═══ Text section

C·I·B core team members receive prestigous grant to uncover the influence of epigenetic variation on functional genomics

C·I·B core team members, Jaco Le Roux and Cang Hui recently received a NRF-Blue Skies Concept grant to investigate the role of environmentally induced epigenetic variation on gene expression. Environmental stimuli may alter DNA biochemically so that these new so-called epigenetic variants could differ dramatically in their levels of gene expression (transcriptomes). However, this link is not straight forward since actual gene variation could also lead to drastic differences in transcriptomes.

Pennisetum setaceum (fountain grass)

The proposed research will use Pennisetum setaceum (fountain grass) as a study system to investigate how environmental change(s) induce differences in gene expression. Previous research by Dr Le Roux showed that fountain grass has little or no genetic diversity in South Africa, making it an ideal study system to study the influences of ‘pure’ epigenetic diversity. By sampling populations across a steep environmental gradient (e.g. dry and hot Northern Cape to more mesic and cool Western Cape areas) the current research project will identify which genes are expressed using next-generation sequencing of whole transcriptomes. Whole and annotated genome sequences are available for many members of the grass family, including rice and maize, making gene function annotation, i.e. functional genomics, in fountain grass particularly feasible. Different populations will also be characterized for epigenetic variation to be linked to any differences observed in gene expression among these populations.

══════
═══ Records shown

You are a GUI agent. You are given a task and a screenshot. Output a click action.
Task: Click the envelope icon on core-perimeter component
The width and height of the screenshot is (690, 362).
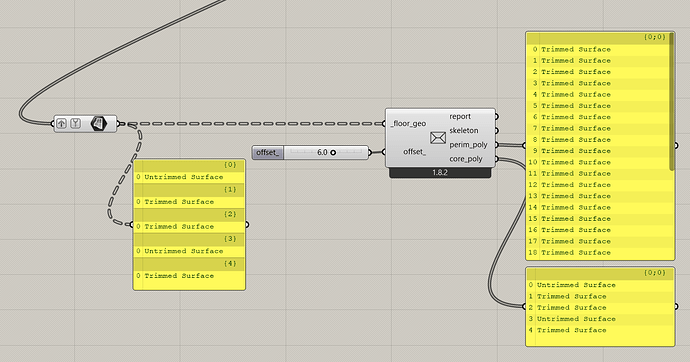click(x=438, y=138)
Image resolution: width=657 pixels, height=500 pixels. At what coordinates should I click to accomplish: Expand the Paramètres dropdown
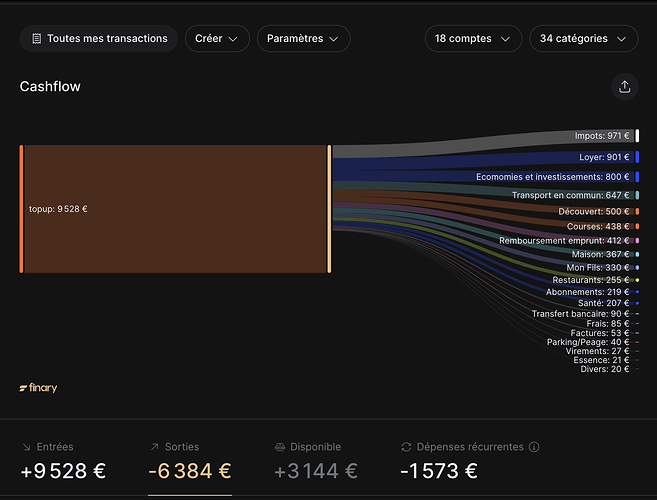303,39
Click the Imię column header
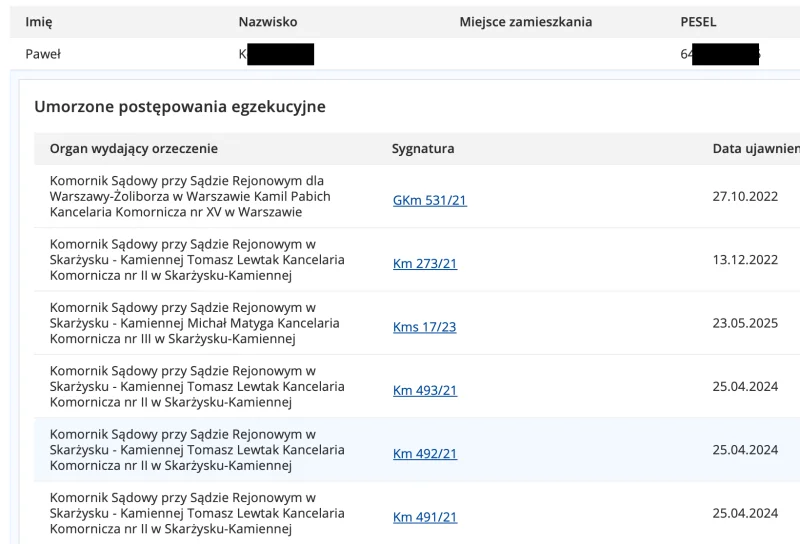This screenshot has height=544, width=800. click(x=38, y=22)
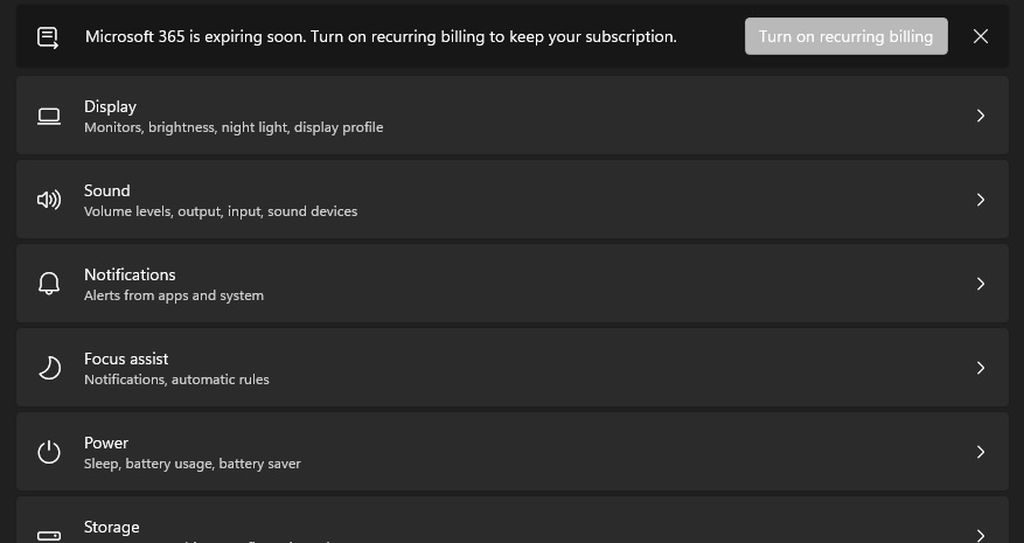Viewport: 1024px width, 543px height.
Task: Click the Notifications bell icon
Action: point(48,284)
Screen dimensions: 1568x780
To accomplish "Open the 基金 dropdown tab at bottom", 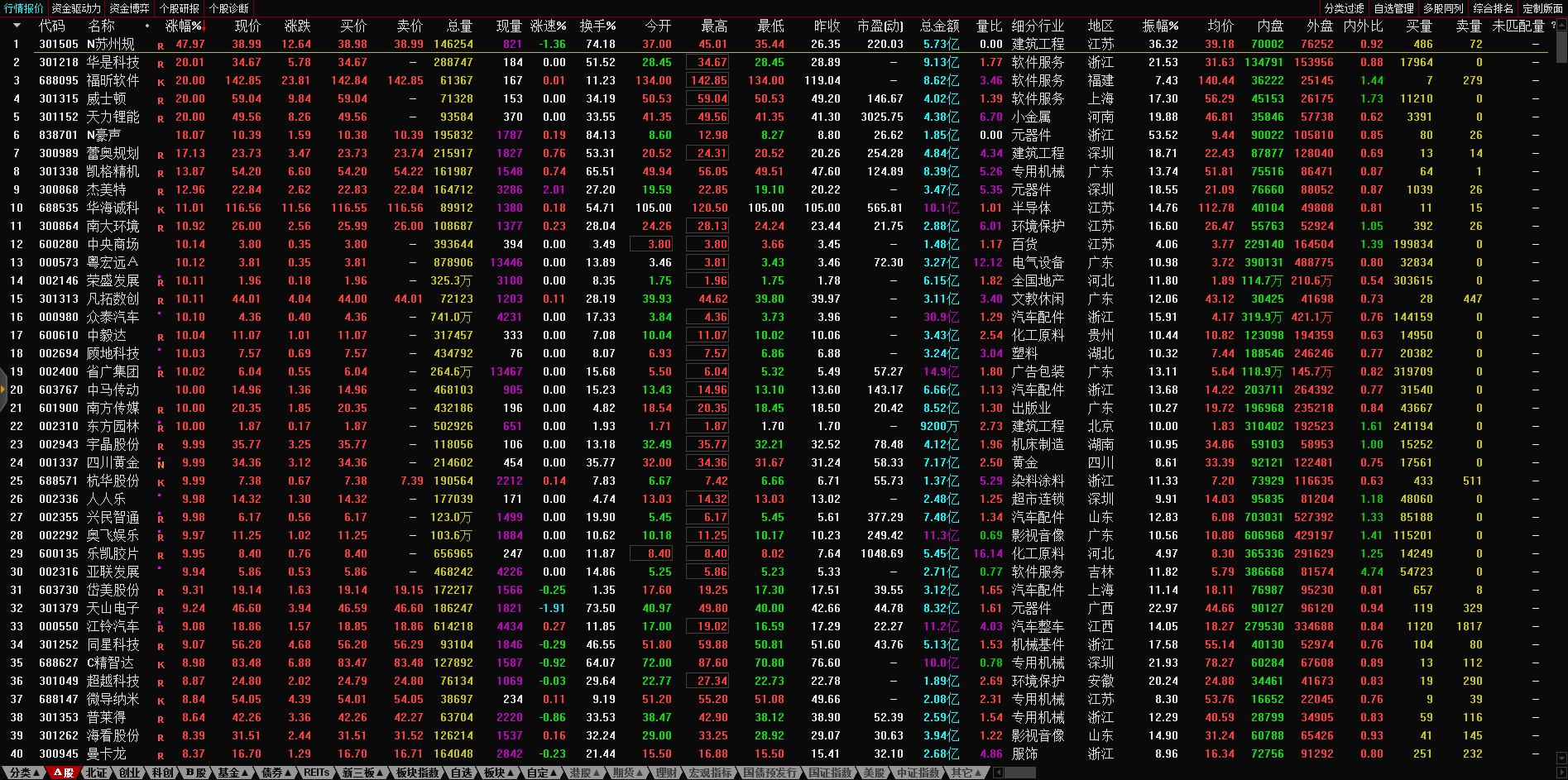I will (233, 773).
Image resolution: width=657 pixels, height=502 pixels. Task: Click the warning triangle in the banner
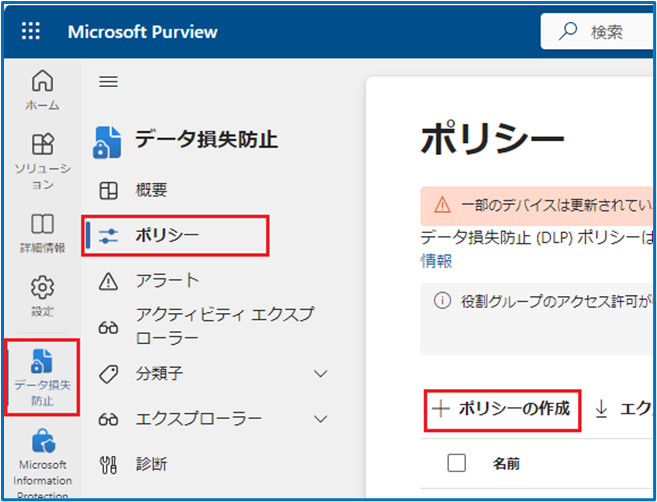(442, 205)
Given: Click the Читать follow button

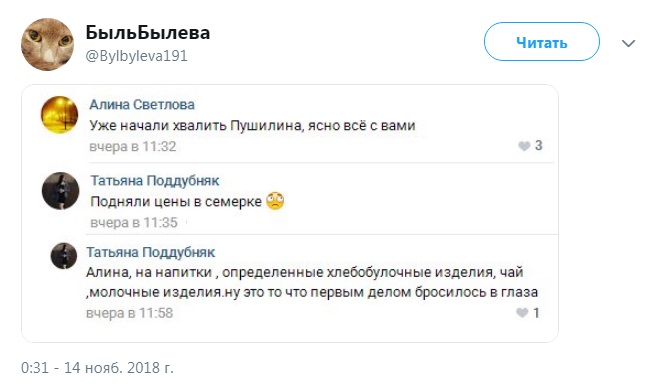Looking at the screenshot, I should [x=542, y=42].
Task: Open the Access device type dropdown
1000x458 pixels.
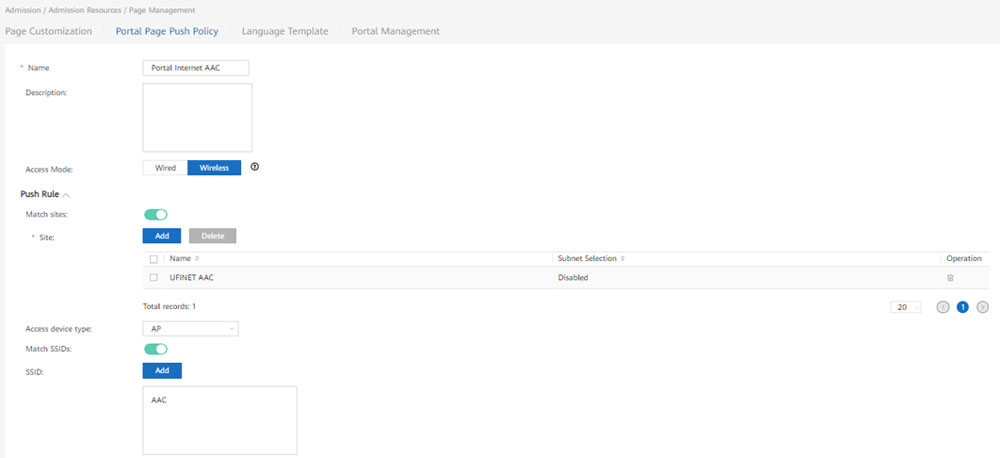Action: 191,328
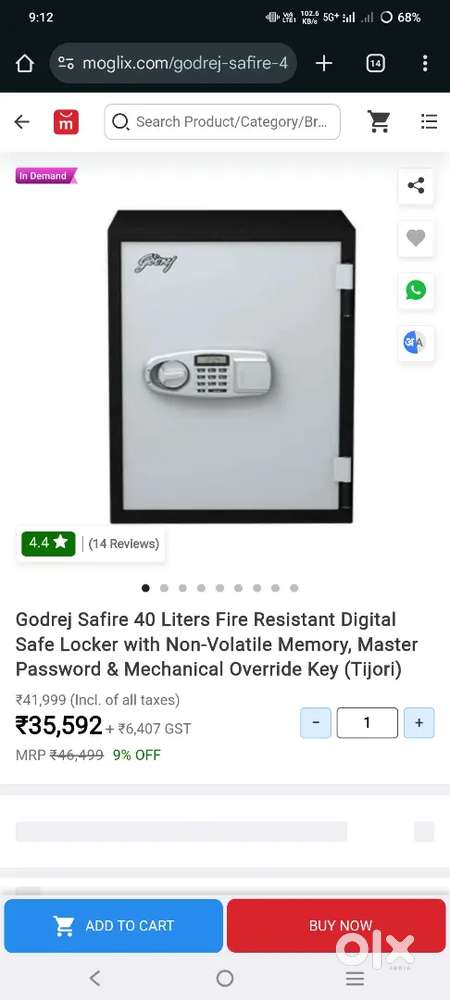Open the translate language icon
This screenshot has height=1000, width=450.
(416, 343)
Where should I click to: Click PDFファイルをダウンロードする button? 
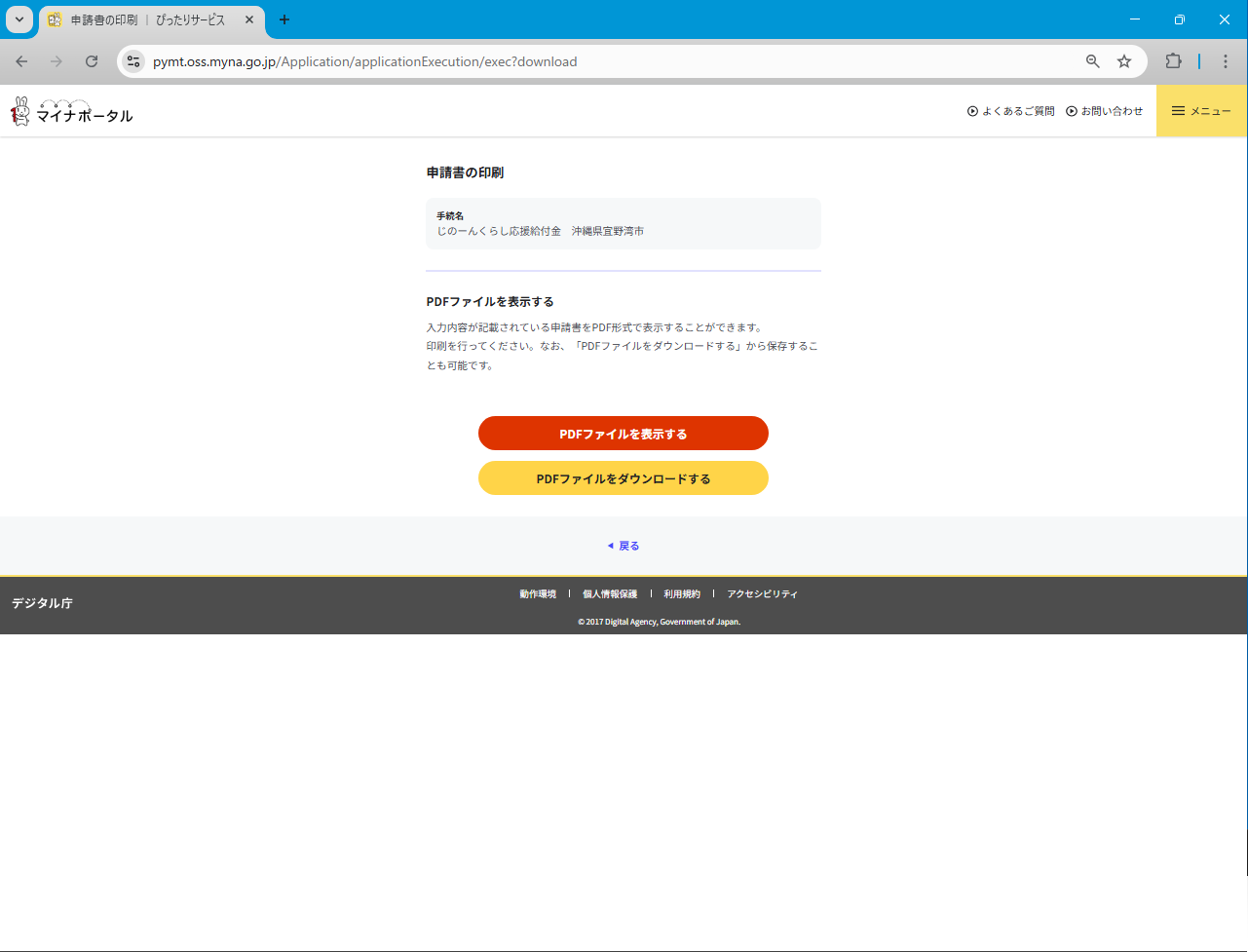click(623, 478)
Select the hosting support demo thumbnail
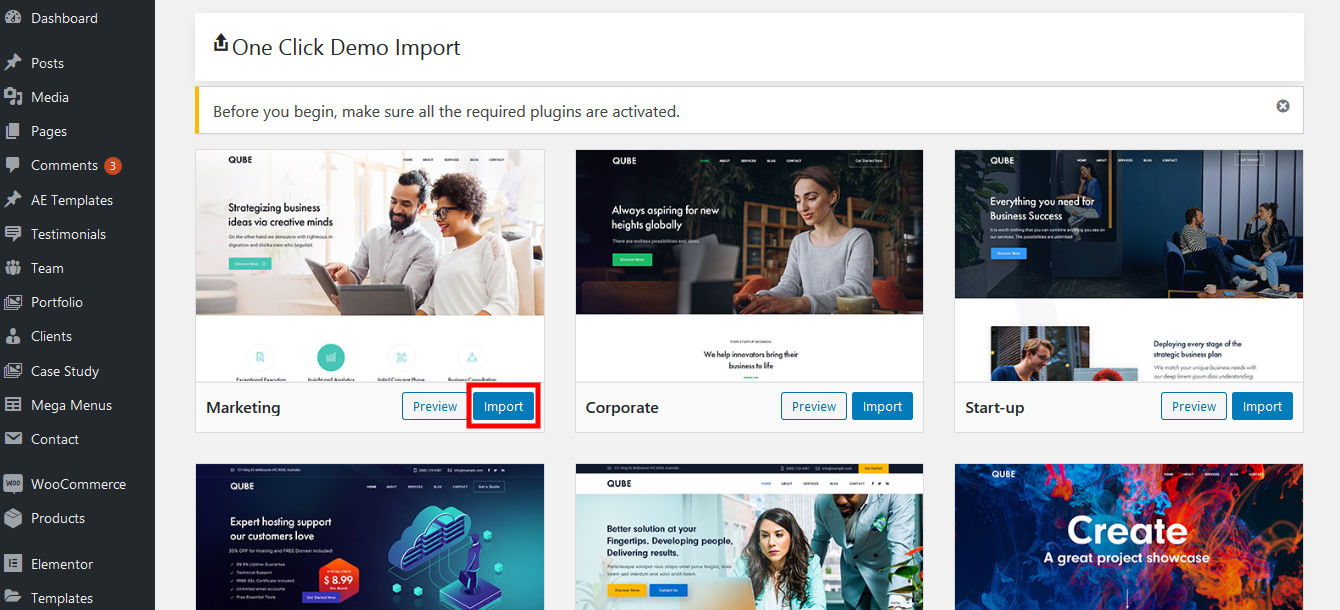The image size is (1340, 610). point(370,537)
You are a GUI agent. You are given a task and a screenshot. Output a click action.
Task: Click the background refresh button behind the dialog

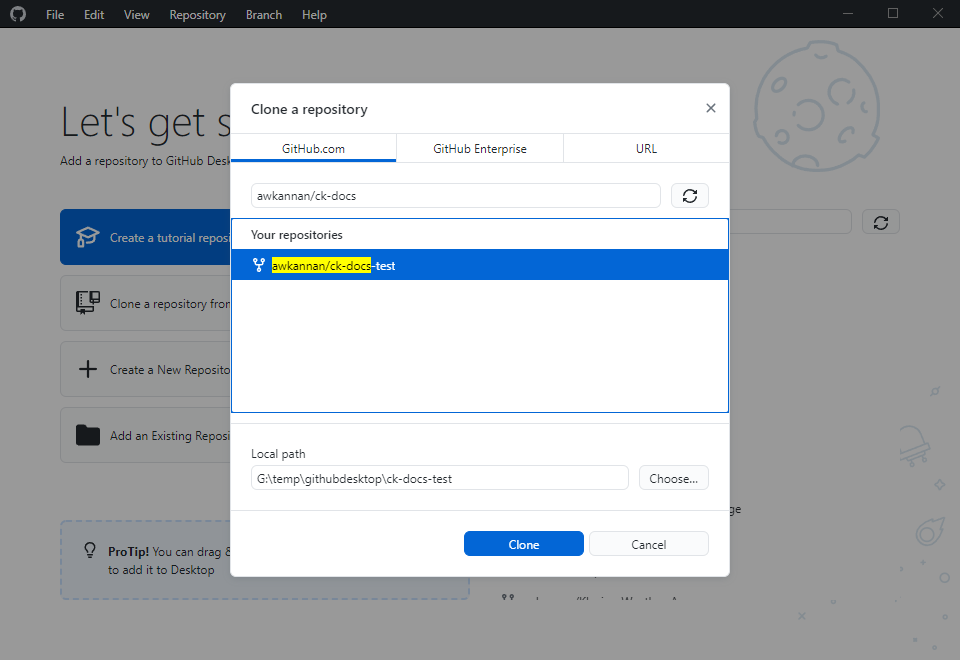coord(880,222)
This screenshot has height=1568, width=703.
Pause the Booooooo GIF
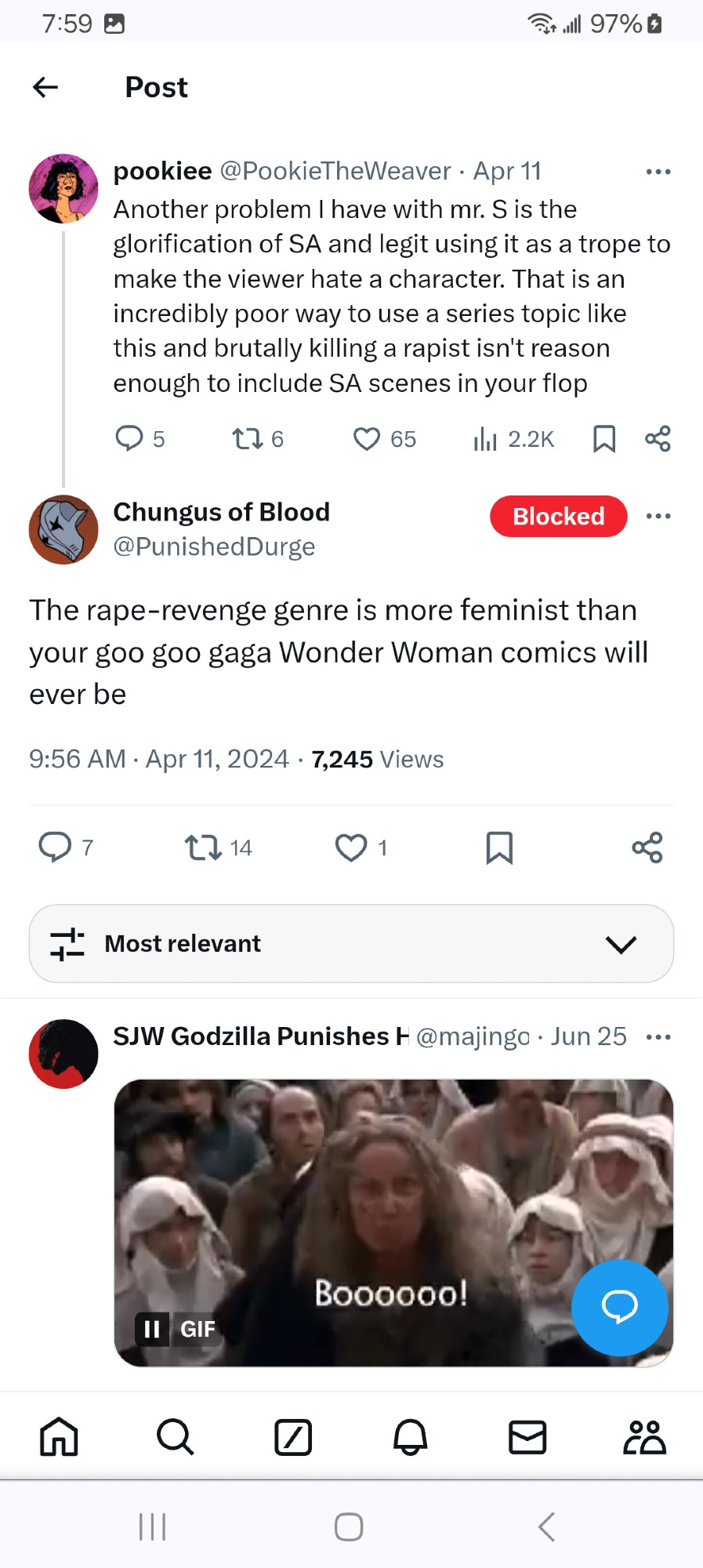[152, 1329]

══════

■ **Problem details**:
Copy out the grant announcement above in full, word for word.

■ **Final answer**:
C·I·B core team members receive prestigous grant to uncover the influence of epigenetic variation on functional genomics

C·I·B core team members, Jaco Le Roux and Cang Hui recently received a NRF-Blue Skies Concept grant to investigate the role of environmentally induced epigenetic variation on gene expression. Environmental stimuli may alter DNA biochemically so that these new so-called epigenetic variants could differ dramatically in their levels of gene expression (transcriptomes). However, this link is not straight forward since actual gene variation could also lead to drastic differences in transcriptomes.

Pennisetum setaceum (fountain grass)

The proposed research will use Pennisetum setaceum (fountain grass) as a study system to investigate how environmental change(s) induce differences in gene expression. Previous research by Dr Le Roux showed that fountain grass has little or no genetic diversity in South Africa, making it an ideal study system to study the influences of ‘pure’ epigenetic diversity. By sampling populations across a steep environmental gradient (e.g. dry and hot Northern Cape to more mesic and cool Western Cape areas) the current research project will identify which genes are expressed using next-generation sequencing of whole transcriptomes. Whole and annotated genome sequences are available for many members of the grass family, including rice and maize, making gene function annotation, i.e. functional genomics, in fountain grass particularly feasible. Different populations will also be characterized for epigenetic variation to be linked to any differences observed in gene expression among these populations.